===== READING PASSAGE =====
[Healeys] Austin-Healey 4000

Reinhart Rosner reinhart.rosner at aon.at
Tue Jan 23 05:39:57 MST 2024


Hi Patrick,

 

Your understanding is probably right: John Chatham writes in an article (https://www.ewilkins.com/wilko/ah4000.htm): “Six modified chassis were thus put together by regular Austin-Healey chassis supplier John Thompson Motor Pressings and dispatched to Jensen which built the 3000 bodies.”

 

In Bill Emerson’s The Healey Book you can see the prototype with British license plate TNX65G in British Racing Green and without any badge on the bonnet. And there is a picture of a white 4000 with license plate PWD663F and what looks like the old Healey-badge.

 

>From the white 4000 with chassis 624W1628 (ex DMH, then Arthur Carter and Allen Casavant) I saw three efforts to sell the car. Twice in 2008: by the dealer Classic Restorations for GBP 250000 and at an auction where it was a No Sale at $350,000. In 2013 the German dealer Auto Salon Singen offered it again with POA.
===== SOURCE DATA =====
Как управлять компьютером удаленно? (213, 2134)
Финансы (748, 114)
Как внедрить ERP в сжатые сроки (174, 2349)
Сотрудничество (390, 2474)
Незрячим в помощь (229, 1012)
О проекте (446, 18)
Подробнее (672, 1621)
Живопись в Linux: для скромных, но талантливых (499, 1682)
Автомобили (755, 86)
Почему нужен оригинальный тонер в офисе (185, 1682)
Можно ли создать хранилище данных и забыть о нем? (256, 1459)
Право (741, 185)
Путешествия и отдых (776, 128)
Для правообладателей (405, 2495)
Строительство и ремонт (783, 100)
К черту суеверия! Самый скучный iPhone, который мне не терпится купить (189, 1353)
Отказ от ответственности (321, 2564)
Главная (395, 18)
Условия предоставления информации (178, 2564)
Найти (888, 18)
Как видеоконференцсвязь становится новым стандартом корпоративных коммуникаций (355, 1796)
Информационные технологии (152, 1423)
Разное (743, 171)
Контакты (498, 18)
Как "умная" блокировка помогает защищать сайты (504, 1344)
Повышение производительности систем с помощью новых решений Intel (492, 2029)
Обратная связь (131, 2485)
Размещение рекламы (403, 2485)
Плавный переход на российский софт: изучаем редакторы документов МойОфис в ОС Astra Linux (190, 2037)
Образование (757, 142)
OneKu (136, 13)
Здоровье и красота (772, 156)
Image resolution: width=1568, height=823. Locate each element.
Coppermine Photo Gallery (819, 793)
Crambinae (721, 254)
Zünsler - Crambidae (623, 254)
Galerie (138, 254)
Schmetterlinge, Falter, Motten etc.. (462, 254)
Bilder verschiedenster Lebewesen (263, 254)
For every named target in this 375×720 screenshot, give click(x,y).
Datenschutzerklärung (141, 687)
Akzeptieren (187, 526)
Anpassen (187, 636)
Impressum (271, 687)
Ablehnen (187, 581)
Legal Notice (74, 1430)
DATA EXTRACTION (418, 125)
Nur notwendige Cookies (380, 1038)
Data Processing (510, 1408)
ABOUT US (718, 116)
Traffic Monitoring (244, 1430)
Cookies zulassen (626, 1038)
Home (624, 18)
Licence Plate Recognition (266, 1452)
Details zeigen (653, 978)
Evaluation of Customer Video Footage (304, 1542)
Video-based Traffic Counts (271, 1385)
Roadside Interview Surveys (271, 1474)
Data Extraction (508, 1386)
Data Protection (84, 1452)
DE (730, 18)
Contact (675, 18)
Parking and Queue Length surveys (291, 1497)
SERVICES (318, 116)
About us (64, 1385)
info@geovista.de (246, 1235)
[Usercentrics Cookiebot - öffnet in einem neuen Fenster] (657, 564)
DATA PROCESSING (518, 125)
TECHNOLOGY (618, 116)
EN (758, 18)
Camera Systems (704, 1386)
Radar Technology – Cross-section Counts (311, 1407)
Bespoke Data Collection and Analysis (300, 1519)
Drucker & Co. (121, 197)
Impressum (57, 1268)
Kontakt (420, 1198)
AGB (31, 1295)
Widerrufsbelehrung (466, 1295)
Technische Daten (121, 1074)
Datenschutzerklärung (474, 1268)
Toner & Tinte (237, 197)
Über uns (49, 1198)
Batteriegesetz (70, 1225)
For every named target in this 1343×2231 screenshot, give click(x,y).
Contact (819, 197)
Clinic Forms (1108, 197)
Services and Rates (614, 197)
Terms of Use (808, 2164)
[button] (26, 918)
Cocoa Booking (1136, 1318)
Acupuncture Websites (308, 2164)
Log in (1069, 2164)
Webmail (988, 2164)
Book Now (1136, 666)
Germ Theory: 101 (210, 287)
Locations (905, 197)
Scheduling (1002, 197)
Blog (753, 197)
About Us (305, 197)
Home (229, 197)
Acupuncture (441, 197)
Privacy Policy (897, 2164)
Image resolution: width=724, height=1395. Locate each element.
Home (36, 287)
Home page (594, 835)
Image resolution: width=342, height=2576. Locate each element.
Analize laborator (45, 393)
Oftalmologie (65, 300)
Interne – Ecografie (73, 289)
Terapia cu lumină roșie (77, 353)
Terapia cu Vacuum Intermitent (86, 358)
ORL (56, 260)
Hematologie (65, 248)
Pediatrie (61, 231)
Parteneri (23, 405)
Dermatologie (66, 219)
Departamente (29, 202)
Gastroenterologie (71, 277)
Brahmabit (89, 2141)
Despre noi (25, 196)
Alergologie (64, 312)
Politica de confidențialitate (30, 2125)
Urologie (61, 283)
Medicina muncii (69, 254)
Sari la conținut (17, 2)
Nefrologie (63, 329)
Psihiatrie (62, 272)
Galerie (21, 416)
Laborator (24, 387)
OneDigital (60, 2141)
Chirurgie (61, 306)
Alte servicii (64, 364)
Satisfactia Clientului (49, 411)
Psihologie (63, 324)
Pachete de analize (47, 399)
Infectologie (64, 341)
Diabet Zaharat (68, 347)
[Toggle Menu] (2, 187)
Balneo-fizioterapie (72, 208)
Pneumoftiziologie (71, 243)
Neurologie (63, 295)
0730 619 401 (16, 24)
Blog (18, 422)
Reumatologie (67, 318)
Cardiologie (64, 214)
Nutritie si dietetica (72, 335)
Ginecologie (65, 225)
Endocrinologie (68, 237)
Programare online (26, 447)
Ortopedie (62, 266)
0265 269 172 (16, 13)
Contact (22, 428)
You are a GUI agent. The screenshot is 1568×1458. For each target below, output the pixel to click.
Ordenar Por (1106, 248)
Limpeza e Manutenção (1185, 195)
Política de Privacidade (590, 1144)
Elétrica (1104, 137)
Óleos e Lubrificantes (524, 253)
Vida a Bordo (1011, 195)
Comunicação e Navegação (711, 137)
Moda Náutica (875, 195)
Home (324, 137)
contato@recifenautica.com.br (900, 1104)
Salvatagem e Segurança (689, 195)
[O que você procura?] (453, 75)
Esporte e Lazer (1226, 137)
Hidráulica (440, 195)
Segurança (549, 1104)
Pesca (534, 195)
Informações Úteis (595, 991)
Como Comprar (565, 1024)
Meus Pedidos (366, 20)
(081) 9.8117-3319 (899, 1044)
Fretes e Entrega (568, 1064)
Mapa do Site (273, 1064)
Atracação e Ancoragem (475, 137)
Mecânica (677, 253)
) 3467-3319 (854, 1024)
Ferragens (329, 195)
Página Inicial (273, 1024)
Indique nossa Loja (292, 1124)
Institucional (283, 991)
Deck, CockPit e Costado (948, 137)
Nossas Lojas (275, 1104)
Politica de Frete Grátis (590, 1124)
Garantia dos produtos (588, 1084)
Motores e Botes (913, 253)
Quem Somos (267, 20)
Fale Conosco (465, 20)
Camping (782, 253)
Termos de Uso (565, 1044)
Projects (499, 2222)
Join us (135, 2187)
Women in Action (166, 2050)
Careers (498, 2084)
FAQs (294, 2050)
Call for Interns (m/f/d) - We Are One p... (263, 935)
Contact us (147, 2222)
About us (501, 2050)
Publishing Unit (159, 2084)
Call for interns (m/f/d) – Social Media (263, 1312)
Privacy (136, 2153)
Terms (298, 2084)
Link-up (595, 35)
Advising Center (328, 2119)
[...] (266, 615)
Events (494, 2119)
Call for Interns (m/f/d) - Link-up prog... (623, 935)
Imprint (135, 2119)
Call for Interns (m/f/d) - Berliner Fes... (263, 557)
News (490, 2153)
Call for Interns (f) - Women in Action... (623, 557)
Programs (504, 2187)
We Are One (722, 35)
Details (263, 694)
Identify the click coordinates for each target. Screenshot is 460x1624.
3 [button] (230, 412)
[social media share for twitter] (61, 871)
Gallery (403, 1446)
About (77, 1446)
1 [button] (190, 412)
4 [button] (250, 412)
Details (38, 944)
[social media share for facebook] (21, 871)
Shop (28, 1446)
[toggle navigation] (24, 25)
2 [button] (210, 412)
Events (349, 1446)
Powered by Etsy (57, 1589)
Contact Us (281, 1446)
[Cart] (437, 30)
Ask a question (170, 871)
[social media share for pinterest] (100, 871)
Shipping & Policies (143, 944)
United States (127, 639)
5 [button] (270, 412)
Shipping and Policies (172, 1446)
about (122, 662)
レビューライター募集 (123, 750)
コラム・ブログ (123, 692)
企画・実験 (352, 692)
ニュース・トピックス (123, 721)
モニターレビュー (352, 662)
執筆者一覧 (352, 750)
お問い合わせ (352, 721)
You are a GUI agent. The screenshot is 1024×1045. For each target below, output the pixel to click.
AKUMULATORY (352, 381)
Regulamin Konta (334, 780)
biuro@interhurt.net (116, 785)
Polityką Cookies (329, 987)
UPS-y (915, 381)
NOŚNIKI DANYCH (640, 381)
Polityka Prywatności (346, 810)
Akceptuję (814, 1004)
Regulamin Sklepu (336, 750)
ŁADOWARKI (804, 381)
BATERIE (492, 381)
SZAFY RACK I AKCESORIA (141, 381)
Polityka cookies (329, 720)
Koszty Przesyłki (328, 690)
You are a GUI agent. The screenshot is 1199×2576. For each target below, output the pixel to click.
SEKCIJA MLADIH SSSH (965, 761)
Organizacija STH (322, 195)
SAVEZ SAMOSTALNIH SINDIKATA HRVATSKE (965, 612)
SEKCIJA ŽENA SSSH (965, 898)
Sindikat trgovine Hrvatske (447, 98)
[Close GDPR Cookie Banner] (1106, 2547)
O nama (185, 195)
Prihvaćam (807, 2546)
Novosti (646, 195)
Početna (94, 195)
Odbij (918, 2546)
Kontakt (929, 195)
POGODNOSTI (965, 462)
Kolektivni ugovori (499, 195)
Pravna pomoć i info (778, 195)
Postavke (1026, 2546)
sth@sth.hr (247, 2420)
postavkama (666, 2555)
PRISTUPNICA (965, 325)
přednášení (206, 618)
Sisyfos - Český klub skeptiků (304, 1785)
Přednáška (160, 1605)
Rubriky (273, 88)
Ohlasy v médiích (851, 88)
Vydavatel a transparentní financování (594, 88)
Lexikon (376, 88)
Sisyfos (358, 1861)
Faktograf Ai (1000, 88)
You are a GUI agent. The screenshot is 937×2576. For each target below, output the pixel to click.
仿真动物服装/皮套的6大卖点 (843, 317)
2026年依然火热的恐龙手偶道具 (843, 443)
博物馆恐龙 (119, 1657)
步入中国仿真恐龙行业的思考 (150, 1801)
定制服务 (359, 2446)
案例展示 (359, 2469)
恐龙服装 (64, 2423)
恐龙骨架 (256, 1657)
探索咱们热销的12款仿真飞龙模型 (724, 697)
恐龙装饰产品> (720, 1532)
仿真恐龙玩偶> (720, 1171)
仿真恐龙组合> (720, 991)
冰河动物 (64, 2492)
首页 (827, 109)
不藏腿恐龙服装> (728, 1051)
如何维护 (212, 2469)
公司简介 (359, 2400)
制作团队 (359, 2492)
=====
> _DIRECTIVES_:
- A) Please give the Austin-Healey 4000 post again from "In Bill Emerson’s" up to and including "again with POA.", switching "British Racing Green" to "Old English White".
- B) Render the listing from the line with "Segurança (549, 1104)" up to and including the line with "Call for interns (m/f/d) –" as a JSON list of strings, one string per line, with blank lines left out.

> _ANSWER SET_:
- A)
In Bill Emerson’s The Healey Book you can see the prototype with British license plate TNX65G in Old English White and without any badge on the bonnet. And there is a picture of a white 4000 with license plate PWD663F and what looks like the old Healey-badge.

 

>From the white 4000 with chassis 624W1628 (ex DMH, then Arthur Carter and Allen Casavant) I saw three efforts to sell the car. Twice in 2008: by the dealer Classic Restorations for GBP 250000 and at an auction where it was a No Sale at $350,000. In 2013 the German dealer Auto Salon Singen offered it again with POA.

- B)
[
  "Segurança (549, 1104)",
  "Pesca (534, 195)",
  "Informações Úteis (595, 991)",
  "Como Comprar (565, 1024)",
  "Meus Pedidos (366, 20)",
  "(081) 9.8117-3319 (899, 1044)",
  "Fretes e Entrega (568, 1064)",
  "Mapa do Site (273, 1064)",
  "Atracação e Ancoragem (475, 137)",
  "Mecânica (677, 253)",
  ") 3467-3319 (854, 1024)",
  "Ferragens (329, 195)",
  "Página Inicial (273, 1024)",
  "Indique nossa Loja (292, 1124)",
  "Institucional (283, 991)",
  "Deck, CockPit e Costado (948, 137)",
  "Nossas Lojas (275, 1104)",
  "Politica de Frete Grátis (590, 1124)",
  "Garantia dos produtos (588, 1084)",
  "Motores e Botes (913, 253)",
  "Quem Somos (267, 20)",
  "Fale Conosco (465, 20)",
  "Camping (782, 253)",
  "Termos de Uso (565, 1044)",
  "Projects (499, 2222)",
  "Join us (135, 2187)",
  "Women in Action (166, 2050)",
  "Careers (498, 2084)",
  "FAQs (294, 2050)",
  "Call for Interns (m/f/d) - We Are One p... (263, 935)",
  "Contact us (147, 2222)",
  "About us (501, 2050)",
  "Publishing Unit (159, 2084)",
  "Call for interns (m/f/d) – Social Media (263, 1312)"
]